Monday, October 10, 2005

"If Not For You, My Sky Would Fall"

So I lost all the kids I'm tutoring now through Vienna. The first kid's mother decided he didn't really need the tutoring after all back a couple of weeks ago, and the mother of the other two kids decided today that she didn't think they needed it, either (or that the one who did need help didn't need subject tutoring, just a little organizational help every day).

Part of me really doesn't mind, but another part of me is kinda miffed. First, because I'm now not getting paid to tutor those kids. But that's not as much an issue, since I've already emailed them about tutoring someone else who needs writing help (and that will be a major endeavour akin to what I just spent seven years doing at Ozarks and OU).

The bigger issue is that I feel like I've just been discarded after my usefulness ended. I mean, I got those kids organized. I introduced a half dozen strategies for each of them, strategies which they are using to keep organized. I know part of me should feel good, 'cause I did my job correctly: they're organized now, they're staying on top of everything, etc. But a bigger part of me feels like they just took what they needed from me and then did a runner. Feels a bit exploitative, really.

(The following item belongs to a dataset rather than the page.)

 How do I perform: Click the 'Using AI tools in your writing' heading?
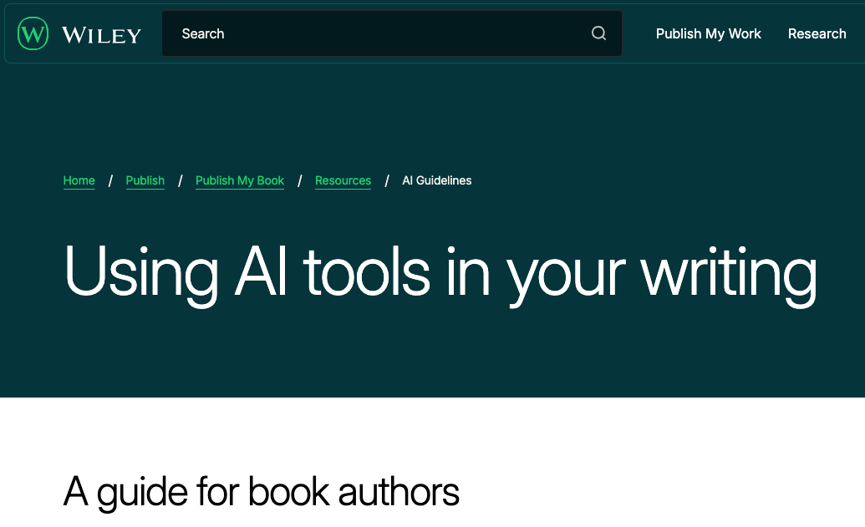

Anyway, I'm not too worried about it. Just with the few hours I did tutor those three kids, I made over $350. The way I figure it, if I can get even two or three hours a week with this stuff, I've got gas paid for, easy.

~chuck

Song of the Moment: Barenaked Ladies, "Light Up My Room"

5 comments:

Noise Monkey said...

at least they could've baked you a pie!

Chuck Cottrell said...

No kidding. I mean, a single pie would not have been too much to ask, I don't think.

Noise Monkey said...

It's a cruel, cruel world, man. Never enough pie around...

Noise Monkey said...

Spam!

Anonymous said...

"The bigger issue is that I feel like I've just been discarded after my usefulness ended. . . . a bigger part of me feels like they just took what they needed from me and then did a runner. Feels a bit exploitative, really."

I know quite intimately how you feel, only at least you received some money for it. All I received was claims of friendship which were withdrawn the moment I ceased to be useful. If I'd known then what I know now, I don't think I would have made a single alleged friend in Oklahoma, only clients. Then I would have have wound up with something at least.

As for the empty nest syndrome: every teacher suffers it. It gets better. It never gets gone.